America is the supplier of all that destroys and contaminates in the OPT’s, from white prosperous bombs burning the children of Gaza to Caterpillar bulldozers demolishing their homes. “The U.S. is providing Israel with at least $8.2 million each day” (IAK) in military aid alone. Amnesty International’s report Fuelling Conflict states, “transferring weapons to a consistent violator of human rights is illegal under international law.”  Norman Finkelstein referring to Amnesty’s findings, “Israel is a consistent violator of human rights, [emphasis mine] and therefore there has to be a comprehensive arms embargo on Israel.” The consistent supplying of arms by America to Israel maintains and sustains the occupation, “the US is by far the biggest supplier of weapons to Israel; supplying those weapons to Israel is not only illegal under international law, it’s illegal under domestic US law [2].” Implement and enforce the law, international and domestic, within America and the OPT’s,Those sitting in comfort, shrouded in complacency within the White House know well what US corporations are supporting, where US arms are deployed and what consecutive US administrations silence is allowing to continue.
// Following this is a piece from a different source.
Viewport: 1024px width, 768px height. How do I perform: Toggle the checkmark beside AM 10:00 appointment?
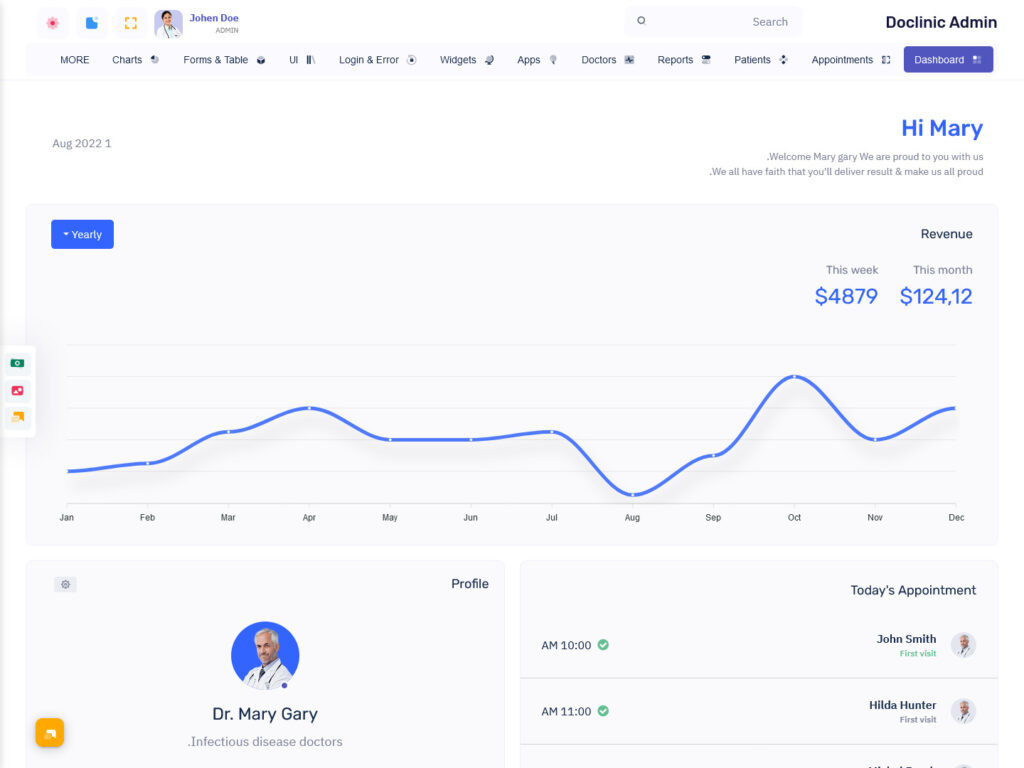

By their support the US is condoning the steady on-going demolition of homes and the destruction of lives too many too count. And what words of condemnation issue from the Obama administration, that plays lip service only to justice and the rule of law,  Secretary of State Hilary Rodham Clinton, “described the demolitions as “unhelpful”, noting that they violated Israel’s obligations under the US “road map” for peace.”[3] The US ‘road map for peace’ is a blood splattered road of rubble leading directly and swiftly nowhere, at the hands of a broker, whose vision is not of peace, “the US has blocked the two state-vision supported by virtually the entire World since the mid 1970’s”[4], but of extended hegemony and dominance, throughout the Middle East and the World.

Any ‘road map’ to peace, could be swiftly navigated and gently traversed were America to withdraw the manifest support it gives to Israel, the diplomatic, economic and military tools that are fuelling the illegal occupation and causing untold suffering to the Palestinian people.

The days are numbered for such tyranny and injustice. A growing movement of solidarity and cooperation daily builds in strength throughout the World. Shining light into the darkest corners, and there are few darker than Israel, sustaining all those who call for justice, freedom and unity. All that would pervert and soil the life of men women and children everywhere shall be exposed. Goodness will ought, justice shall be done. Implement and enforce the law is the cry.